#### Texto de origem
Nós últimos tempos tem havido uma ênfase excessiva na metade meio vazia do copo do varejo. As razões são vistas na constante cobertura das mídias convencionais, digitais e redes sociais.
Sem ignorar a realidade expressa em números e relatórios, o fato é que essa ênfase tem influenciado o comportamento do mercado acionário a partir de percepções que têm sido difundidas.
Como habitualmente acontece em movimentos dessa natureza, a tendência é que muitos percam e poucos, os mais profissionais, ganhem ao sabor dos movimentos especulativos associados a essas mudanças do humor do mercado.
A situação particular e pontual de algumas empresas mais tradicionais de varejo e a inexplicável isenção tributária concedida para grupos internacionais atuando no varejo nacional, especialmente no setor de moda popular, fazem parte do cenário do copo meio vazio.
Alguns indicadores mostram isso. O Índice Stone do Varejo mostrou queda no primeiro semestre de 3,4% sobre o mesmo período de 2022.
No caso do Índice Cielo do mês de junho, o crescimento nominal teria sido de 1,8% e o real de 0,3% sobre o mesmo mês ano passado.
O Índice da PMC – Pesquisa Mensal do Comércio – reportado pelo IBGE no mês de maio ante o mês de abril mostrou queda de 1% e essa foi a manchete principal da semana. Porém, quando considerado o varejo ampliado, a expansão real é de 3,0% em relação ao ano anterior.
Mas todos esses são índices que retratam o passado. O IAV/IDV, Índice Antecedente de Vendas apurado pelo IDV (Instituto para Desenvolvimento do Varejo) em maio, mostrava uma previsão de evolução positiva de 3,9% para o período junho, julho e agosto, que poderia sinalizar uma tendência de reversão do quadro geral de vendas para os meses seguintes.
A análise dos fatores potenciais determinantes desse comportamento indica essa possibilidade em termos reais. É a visão do copo meio cheio na busca do equilíbrio nessas análises do presente e do futuro e a consideração do desempenho das variáveis macro que determinam o comportamento do consumo e do varejo no Brasil.
########
#### Trechos dos dados
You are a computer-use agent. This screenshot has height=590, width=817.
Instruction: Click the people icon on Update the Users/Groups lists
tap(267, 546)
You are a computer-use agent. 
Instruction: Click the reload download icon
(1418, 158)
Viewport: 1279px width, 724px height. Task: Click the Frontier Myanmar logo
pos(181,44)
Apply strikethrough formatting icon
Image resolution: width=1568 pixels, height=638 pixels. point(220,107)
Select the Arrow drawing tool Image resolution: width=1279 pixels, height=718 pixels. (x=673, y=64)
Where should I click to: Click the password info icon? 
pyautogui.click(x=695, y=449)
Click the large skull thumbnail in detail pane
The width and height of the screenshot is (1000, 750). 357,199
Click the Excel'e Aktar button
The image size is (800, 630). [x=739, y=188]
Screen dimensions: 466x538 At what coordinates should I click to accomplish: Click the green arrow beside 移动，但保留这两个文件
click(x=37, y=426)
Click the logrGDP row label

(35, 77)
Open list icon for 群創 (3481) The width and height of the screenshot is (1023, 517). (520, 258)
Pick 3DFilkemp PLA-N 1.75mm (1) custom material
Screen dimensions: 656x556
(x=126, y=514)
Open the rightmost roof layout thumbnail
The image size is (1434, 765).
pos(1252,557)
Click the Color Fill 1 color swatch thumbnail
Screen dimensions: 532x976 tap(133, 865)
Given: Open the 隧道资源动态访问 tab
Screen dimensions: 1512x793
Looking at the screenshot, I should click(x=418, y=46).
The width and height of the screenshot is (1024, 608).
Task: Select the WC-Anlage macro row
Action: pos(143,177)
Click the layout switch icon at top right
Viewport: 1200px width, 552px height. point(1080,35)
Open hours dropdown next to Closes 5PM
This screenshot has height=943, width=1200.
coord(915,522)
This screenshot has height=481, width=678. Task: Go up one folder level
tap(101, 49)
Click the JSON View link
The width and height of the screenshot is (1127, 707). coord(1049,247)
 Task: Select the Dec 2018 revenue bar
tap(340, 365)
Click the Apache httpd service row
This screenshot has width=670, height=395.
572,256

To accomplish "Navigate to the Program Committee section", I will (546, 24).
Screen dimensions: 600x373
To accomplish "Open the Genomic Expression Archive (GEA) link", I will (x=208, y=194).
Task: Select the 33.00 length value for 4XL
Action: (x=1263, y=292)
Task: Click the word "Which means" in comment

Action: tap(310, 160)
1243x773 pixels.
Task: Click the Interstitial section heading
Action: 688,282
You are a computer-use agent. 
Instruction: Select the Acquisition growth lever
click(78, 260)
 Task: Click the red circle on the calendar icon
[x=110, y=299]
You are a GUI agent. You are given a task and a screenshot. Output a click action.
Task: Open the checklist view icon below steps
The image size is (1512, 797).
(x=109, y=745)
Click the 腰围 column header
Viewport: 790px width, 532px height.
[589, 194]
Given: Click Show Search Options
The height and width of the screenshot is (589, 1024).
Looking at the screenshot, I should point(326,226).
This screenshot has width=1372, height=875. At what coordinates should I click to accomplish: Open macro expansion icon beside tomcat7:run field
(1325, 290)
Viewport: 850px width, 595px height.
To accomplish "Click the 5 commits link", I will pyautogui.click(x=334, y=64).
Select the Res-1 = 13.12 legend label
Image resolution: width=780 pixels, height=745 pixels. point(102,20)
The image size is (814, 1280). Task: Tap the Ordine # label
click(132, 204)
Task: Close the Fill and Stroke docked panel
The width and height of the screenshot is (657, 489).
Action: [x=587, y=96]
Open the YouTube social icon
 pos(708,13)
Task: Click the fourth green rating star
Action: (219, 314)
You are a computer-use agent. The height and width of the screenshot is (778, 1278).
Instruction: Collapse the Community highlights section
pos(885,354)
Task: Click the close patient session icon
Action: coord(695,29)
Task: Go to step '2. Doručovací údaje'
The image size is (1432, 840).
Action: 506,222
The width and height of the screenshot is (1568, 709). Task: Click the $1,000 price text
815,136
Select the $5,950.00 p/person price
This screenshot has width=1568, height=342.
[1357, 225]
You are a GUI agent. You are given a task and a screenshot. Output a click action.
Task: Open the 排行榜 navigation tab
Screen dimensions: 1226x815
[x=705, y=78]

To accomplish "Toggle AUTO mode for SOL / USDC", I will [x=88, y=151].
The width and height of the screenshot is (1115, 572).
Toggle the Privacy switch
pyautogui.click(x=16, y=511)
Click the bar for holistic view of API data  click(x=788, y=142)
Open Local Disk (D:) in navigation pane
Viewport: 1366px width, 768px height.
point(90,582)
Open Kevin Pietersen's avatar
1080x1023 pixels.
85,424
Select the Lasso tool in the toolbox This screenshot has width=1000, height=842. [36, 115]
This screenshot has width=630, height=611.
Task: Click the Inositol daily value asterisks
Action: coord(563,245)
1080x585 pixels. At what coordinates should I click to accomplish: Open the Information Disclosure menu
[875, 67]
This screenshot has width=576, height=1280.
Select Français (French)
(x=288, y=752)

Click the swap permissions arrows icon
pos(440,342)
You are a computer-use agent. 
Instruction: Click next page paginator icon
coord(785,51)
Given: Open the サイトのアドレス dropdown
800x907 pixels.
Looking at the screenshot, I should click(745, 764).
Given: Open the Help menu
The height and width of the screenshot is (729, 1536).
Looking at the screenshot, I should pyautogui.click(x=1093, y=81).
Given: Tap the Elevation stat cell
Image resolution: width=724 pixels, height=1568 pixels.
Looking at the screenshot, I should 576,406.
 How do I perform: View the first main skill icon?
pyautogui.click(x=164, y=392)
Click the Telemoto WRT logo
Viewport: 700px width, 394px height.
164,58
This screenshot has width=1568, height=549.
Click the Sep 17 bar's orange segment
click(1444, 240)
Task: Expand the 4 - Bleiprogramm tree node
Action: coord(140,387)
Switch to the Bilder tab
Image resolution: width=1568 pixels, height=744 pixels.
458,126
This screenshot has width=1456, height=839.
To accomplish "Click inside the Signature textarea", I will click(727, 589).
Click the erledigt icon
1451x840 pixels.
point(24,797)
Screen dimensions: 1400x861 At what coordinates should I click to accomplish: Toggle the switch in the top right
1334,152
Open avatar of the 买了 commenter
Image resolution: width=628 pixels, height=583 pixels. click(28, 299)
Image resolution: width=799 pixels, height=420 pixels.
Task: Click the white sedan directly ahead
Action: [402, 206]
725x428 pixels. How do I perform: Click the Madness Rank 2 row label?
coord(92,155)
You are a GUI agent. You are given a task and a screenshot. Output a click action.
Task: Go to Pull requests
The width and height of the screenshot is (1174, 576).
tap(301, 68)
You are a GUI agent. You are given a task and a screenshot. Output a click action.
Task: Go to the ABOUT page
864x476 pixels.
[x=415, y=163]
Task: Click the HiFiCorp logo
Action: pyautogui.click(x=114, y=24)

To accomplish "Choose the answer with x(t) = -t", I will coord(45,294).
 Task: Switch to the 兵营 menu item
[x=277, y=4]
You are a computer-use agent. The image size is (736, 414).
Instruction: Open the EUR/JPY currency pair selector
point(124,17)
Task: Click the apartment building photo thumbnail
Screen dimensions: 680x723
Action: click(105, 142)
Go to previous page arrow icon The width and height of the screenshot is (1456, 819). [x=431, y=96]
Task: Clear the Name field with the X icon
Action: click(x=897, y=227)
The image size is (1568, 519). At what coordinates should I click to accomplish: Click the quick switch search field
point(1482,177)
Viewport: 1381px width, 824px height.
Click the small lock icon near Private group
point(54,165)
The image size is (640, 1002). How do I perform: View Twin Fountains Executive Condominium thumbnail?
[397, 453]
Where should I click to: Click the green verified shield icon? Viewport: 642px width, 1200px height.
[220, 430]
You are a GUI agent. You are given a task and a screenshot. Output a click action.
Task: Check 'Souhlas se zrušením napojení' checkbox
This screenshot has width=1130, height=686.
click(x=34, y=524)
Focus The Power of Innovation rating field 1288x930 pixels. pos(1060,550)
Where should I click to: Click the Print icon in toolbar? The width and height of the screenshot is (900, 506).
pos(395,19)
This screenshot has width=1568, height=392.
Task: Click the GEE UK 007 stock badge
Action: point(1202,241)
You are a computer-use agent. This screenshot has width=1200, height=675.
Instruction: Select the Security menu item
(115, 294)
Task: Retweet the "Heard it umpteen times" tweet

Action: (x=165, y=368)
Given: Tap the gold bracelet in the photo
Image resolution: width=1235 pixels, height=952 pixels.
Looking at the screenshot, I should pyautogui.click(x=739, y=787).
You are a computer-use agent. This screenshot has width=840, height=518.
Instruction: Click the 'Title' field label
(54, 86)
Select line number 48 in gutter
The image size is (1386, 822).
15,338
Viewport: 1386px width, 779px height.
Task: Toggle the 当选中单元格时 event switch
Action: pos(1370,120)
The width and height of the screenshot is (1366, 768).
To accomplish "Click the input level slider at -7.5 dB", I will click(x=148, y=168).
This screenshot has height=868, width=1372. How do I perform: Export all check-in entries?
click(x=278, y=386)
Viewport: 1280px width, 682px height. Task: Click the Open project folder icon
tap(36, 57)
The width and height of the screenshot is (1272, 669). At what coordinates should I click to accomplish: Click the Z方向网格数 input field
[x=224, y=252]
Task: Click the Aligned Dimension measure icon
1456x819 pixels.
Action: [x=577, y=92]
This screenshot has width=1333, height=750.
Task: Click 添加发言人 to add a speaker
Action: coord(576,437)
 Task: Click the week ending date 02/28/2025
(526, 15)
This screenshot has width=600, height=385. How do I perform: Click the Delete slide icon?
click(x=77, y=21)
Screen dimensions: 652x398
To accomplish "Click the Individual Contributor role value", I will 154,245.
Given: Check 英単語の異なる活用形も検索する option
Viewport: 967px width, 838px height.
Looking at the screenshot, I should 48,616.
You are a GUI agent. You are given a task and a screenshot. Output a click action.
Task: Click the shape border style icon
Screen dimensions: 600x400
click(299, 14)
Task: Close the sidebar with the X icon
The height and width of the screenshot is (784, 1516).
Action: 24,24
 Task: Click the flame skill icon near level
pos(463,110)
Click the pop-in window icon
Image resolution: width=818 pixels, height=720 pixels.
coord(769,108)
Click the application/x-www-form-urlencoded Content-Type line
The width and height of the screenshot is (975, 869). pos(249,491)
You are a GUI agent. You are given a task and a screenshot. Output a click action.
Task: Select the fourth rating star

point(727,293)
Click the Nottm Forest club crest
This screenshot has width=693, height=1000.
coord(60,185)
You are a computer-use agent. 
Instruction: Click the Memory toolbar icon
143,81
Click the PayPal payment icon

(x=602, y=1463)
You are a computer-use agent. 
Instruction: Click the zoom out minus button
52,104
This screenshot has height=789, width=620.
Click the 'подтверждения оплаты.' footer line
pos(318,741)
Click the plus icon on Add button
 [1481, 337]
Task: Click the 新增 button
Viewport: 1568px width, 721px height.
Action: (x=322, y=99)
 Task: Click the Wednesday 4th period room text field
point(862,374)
########
→ **Tarefa 1**: No texto sobre o varejo, de quanto foi a queda do Índice Stone do Varejo no primeiro semestre?
→ **Tarefa 2**: Reescreva o trecho do texto sobre o varejo que começa em "Como habitualmente acontece" e termina em "período de 2022.", trocando "empresas" por "companhias".

→ **Resposta 1**: 3,4% sobre o mesmo período de 2022.

→ **Resposta 2**:
Como habitualmente acontece em movimentos dessa natureza, a tendência é que muitos percam e poucos, os mais profissionais, ganhem ao sabor dos movimentos especulativos associados a essas mudanças do humor do mercado.
A situação particular e pontual de algumas companhias mais tradicionais de varejo e a inexplicável isenção tributária concedida para grupos internacionais atuando no varejo nacional, especialmente no setor de moda popular, fazem parte do cenário do copo meio vazio.
Alguns indicadores mostram isso. O Índice Stone do Varejo mostrou queda no primeiro semestre de 3,4% sobre o mesmo período de 2022.